(Entries taken from a collection)
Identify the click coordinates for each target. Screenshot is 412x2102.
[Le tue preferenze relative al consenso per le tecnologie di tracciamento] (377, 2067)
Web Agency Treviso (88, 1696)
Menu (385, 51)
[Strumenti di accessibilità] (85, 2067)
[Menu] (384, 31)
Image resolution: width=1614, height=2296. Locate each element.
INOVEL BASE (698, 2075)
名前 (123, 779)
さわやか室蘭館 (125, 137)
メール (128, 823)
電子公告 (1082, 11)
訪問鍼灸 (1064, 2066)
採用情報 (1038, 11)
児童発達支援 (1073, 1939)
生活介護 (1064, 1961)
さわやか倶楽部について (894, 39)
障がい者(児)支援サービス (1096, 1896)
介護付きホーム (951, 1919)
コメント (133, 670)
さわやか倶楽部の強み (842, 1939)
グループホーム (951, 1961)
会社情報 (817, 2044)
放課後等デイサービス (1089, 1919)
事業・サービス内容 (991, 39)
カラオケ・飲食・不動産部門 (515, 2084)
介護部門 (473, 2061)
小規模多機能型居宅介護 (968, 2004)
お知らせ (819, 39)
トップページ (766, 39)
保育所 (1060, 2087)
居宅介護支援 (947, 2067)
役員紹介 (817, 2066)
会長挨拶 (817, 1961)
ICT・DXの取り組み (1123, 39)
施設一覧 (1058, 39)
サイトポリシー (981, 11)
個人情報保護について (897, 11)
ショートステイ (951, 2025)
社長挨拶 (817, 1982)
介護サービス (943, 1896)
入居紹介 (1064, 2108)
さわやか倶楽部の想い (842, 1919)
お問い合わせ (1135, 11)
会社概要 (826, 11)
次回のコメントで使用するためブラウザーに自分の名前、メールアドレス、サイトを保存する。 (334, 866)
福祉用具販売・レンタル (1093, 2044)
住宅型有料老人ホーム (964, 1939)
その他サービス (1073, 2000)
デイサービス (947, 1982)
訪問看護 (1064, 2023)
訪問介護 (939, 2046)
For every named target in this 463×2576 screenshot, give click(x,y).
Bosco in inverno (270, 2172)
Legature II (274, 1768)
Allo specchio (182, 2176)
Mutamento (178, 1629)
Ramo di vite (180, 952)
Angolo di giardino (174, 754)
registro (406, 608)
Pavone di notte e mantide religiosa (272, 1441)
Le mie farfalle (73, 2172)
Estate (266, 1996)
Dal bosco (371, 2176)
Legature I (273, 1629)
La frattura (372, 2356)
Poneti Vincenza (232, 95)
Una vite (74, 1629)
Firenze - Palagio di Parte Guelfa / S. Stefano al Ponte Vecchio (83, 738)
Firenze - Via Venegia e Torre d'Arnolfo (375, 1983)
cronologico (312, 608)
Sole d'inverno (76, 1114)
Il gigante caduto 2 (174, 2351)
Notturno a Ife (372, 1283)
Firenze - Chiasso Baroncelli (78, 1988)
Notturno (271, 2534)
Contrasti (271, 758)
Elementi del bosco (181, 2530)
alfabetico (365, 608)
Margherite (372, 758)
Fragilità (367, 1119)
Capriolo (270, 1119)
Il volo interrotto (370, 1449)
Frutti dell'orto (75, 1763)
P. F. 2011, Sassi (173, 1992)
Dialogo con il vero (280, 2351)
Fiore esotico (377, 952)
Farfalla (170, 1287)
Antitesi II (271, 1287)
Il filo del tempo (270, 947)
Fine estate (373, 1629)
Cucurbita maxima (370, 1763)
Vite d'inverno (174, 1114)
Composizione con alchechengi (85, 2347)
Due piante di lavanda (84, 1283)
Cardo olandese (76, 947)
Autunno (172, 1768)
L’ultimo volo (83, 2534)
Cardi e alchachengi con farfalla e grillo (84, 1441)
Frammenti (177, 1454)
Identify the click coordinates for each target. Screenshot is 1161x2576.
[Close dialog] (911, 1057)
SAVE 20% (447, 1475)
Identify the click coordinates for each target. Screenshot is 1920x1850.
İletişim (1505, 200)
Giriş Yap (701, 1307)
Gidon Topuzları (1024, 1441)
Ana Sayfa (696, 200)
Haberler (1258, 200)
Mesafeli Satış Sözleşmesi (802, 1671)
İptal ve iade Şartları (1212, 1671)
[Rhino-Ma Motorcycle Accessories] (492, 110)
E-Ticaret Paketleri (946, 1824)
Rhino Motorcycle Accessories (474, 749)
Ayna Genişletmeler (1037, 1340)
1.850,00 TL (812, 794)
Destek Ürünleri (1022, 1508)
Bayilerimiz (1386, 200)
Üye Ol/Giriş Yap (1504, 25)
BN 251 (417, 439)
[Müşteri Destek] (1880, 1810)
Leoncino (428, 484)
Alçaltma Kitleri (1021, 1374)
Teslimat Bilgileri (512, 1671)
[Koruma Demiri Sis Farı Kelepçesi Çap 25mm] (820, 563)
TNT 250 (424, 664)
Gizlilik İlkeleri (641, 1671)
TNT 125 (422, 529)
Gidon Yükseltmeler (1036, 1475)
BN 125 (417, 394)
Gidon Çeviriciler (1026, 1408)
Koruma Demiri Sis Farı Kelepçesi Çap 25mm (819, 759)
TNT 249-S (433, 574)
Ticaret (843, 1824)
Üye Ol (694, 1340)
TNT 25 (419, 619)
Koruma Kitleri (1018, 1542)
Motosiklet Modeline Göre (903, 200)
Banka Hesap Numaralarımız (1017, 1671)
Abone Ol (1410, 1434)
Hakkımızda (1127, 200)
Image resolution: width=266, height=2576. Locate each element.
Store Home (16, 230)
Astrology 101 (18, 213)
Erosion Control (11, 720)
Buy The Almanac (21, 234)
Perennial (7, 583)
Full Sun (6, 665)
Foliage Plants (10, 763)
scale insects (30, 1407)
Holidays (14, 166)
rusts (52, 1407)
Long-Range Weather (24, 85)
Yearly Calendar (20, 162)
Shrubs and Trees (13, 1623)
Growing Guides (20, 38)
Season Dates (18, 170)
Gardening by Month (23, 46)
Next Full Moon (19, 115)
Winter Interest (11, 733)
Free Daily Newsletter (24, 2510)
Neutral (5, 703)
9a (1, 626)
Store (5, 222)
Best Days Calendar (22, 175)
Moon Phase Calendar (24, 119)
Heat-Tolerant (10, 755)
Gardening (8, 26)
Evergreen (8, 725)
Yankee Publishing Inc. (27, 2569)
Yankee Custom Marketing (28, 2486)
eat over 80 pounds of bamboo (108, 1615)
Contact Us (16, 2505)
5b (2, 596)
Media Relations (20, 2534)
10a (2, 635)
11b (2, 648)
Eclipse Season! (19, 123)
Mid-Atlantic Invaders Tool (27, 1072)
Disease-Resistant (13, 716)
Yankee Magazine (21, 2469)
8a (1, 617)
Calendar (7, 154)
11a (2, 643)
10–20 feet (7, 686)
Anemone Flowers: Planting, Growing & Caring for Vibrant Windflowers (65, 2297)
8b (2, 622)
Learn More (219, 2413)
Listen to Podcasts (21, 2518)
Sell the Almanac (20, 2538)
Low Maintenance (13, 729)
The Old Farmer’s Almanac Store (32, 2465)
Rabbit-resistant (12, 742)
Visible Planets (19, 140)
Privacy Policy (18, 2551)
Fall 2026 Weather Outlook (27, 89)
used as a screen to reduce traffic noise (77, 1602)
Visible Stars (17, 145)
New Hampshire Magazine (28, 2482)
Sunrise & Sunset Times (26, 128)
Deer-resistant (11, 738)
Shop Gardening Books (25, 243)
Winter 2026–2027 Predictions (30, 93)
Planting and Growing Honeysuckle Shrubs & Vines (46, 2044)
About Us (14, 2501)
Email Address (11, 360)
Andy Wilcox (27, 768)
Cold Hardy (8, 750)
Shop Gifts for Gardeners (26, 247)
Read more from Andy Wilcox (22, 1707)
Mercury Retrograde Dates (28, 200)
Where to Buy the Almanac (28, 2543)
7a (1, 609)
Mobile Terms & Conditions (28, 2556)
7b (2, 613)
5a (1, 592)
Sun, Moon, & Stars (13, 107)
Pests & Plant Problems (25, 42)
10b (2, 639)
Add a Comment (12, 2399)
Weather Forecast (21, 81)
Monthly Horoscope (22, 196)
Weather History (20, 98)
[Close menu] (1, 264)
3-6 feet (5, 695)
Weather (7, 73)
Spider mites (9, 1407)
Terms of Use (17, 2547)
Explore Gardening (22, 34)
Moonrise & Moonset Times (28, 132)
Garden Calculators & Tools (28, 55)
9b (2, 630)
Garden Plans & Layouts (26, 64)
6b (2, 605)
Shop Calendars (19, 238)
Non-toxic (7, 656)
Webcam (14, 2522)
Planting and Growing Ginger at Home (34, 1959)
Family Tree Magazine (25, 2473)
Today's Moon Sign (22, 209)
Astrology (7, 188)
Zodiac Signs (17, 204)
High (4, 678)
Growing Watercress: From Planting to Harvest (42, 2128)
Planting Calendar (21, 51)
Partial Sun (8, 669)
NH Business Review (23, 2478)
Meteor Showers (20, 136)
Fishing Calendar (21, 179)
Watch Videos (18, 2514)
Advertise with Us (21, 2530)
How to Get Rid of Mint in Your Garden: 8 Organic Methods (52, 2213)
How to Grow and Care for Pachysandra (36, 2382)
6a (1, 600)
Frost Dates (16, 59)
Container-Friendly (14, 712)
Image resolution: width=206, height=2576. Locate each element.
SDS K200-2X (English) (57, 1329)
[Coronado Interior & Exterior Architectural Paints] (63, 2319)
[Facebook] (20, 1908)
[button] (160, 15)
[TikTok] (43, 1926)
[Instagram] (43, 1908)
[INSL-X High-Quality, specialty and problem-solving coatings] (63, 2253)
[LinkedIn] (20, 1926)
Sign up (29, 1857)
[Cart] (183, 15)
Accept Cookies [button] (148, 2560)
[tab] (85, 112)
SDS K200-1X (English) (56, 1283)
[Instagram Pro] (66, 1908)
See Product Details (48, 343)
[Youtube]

(Aim of the exercise) Out of the data above, give again only the lines starting at the one holding "Mercury Retrograde Dates (28, 200)" and ending at the one holding "Weather (7, 73)", unchanged.

(Output for this exercise)
Mercury Retrograde Dates (28, 200)
Where to Buy the Almanac (28, 2543)
7a (1, 609)
Mobile Terms & Conditions (28, 2556)
7b (2, 613)
5a (1, 592)
Sun, Moon, & Stars (13, 107)
Pests & Plant Problems (25, 42)
10b (2, 639)
Add a Comment (12, 2399)
Weather Forecast (21, 81)
Monthly Horoscope (22, 196)
Weather History (20, 98)
[Close menu] (1, 264)
3-6 feet (5, 695)
Weather (7, 73)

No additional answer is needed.